*** Opening EXERCISE DATA ***

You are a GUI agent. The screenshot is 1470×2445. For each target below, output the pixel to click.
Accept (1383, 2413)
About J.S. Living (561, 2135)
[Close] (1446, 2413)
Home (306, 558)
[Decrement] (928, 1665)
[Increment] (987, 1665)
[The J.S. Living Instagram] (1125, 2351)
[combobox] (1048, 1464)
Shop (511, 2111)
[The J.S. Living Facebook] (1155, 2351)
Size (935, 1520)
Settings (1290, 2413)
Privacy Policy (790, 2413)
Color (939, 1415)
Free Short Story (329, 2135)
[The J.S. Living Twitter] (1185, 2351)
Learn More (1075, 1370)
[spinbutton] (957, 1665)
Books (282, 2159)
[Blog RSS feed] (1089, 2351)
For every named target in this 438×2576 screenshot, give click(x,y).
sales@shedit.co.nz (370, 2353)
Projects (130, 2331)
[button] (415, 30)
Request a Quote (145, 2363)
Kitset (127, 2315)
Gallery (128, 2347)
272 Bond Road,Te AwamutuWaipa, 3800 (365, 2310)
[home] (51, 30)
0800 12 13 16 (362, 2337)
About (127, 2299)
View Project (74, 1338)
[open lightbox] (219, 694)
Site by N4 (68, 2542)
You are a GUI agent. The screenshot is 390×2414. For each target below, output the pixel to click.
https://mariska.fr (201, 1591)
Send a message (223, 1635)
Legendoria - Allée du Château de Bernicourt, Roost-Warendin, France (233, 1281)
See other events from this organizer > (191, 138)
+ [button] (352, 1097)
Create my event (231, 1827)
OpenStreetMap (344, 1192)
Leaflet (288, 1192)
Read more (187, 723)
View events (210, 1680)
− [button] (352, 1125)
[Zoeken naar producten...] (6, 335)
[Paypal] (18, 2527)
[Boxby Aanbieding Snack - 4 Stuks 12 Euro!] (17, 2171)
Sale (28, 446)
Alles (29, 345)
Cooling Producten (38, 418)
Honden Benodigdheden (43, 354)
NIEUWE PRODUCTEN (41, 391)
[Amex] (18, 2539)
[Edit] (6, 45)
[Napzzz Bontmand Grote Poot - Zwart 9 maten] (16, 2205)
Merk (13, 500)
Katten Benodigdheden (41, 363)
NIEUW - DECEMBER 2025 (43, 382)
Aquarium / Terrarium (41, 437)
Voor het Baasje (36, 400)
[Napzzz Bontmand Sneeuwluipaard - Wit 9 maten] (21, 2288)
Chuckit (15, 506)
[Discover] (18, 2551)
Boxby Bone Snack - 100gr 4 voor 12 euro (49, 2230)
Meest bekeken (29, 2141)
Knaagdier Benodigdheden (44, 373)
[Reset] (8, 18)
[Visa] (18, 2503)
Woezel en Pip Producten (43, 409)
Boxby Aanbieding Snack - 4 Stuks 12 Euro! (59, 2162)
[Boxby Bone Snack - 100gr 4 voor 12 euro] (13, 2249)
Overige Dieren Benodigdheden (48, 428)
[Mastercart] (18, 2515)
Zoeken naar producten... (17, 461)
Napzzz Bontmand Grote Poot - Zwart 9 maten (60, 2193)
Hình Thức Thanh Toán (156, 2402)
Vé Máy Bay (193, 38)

*** Closing EXERCISE DATA ***

PROBLEM STATEMENT >>
Quote exactly the first line of the entries and every line after it, stopping with the line that contains "Gallery (128, 2347)".

ANSWER AREA >>
You are a GUI agent. The screenshot is 1470×2445. For each target below, output the pixel to click.
Accept (1383, 2413)
About J.S. Living (561, 2135)
[Close] (1446, 2413)
Home (306, 558)
[Decrement] (928, 1665)
[Increment] (987, 1665)
[The J.S. Living Instagram] (1125, 2351)
[combobox] (1048, 1464)
Shop (511, 2111)
[The J.S. Living Facebook] (1155, 2351)
Size (935, 1520)
Settings (1290, 2413)
Privacy Policy (790, 2413)
Color (939, 1415)
Free Short Story (329, 2135)
[The J.S. Living Twitter] (1185, 2351)
Learn More (1075, 1370)
[spinbutton] (957, 1665)
Books (282, 2159)
[Blog RSS feed] (1089, 2351)
For every named target in this 438×2576 screenshot, give click(x,y).
sales@shedit.co.nz (370, 2353)
Projects (130, 2331)
[button] (415, 30)
Request a Quote (145, 2363)
Kitset (127, 2315)
Gallery (128, 2347)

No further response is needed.